The couple, who chose not to be named, have come forward after the report exposed a range of startling problems within Indian surrogacy, according to Woman's Day.

The report reveals that another Australian citizen discovered he had no genetic link to the twin girls he ‘commissioned' through a surrogate in India, due to a crucial IVF error.

It was agreed that the babies would be conceived using the father’s sperm and a donor egg, but a paternity test showed the Australian is not the twins' biological father.

In a third case, an Australian couple is in custody of a child born via India surrogate who is not be their genetic offspring, according to the report.

Indian surrogacy is under the spotlight due to the confirmation a baby born by an Indian surrogate was abandoned by its Australian parents in 2012.

It’s understood the couple left their child in India due to its gender, but returned to Australia with the baby’s twin.

Australian Family Court Chief Justice Diana Bryant said in a statement that she was told by Australian embassy officials in New Delhi that the couple's decision to leave the baby they paid an Indian surrogate to deliver was based on its gender. The twins were a brother and sister. Bryant did not know what gender the parents wanted.

"They explained that when the commissioning parents were advised that twins were born, the commissioning parents refused to agree to take both children," Bryant said.

"It is believed that they only wanted one child as they already had one and wanted one of a different gender," she added.

The Australian High Commission in New Delhi delayed giving the Australian parents a visa for the wanted child while they tried to persuade them to take both children, Bryant said.

A person claiming to be a friend later took the unwanted that baby.
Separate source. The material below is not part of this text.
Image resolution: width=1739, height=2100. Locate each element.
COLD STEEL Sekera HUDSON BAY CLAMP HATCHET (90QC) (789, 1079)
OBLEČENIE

But embassy officials doubted the person was a friend and suspected money had changed hands, Bryant said.

Australia's Department of Foreign Affairs and Trade said the High Commission's role had been limited to assessing the parents' application for citizenship and a passport for the chosen twin.

"As the parents decided to apply for citizenship for only one child and consequently the other child was not granted Australian citizenship, India became responsible for the welfare of the other child and adoption arrangements became a matter for its legal system," the department said in a statement.

"Since this case, the Indian Government has tightened controls on commercial surrogacy arrangements in India," it added, without elaborating.

The news comes only two months after it was revealed West Australian couple David Farnell and his wife Wendy allegedly abandoned Mr Farnell's biological child Gammy, who was born with Down Syndrome to an Indonesian surrogate mother.

The Farnell's controversially took Gammy's healthy twin sister Pipah home with them while Gammy was adopted by his birth mother Pattharamon 'Goy' Janbua.

Further controversy ensued when it was revealed Mr Farnell was a former convicted paedophile.

Gammy's story soon led to demands that Australia's surrogacy laws be reviewed while the Thai government discussed banning commercial surrogacy altogether.

Consular officials told her the abandoned child was passed to another family.

'But they expressed to me their great concern that in fact money had changed hands,' she said.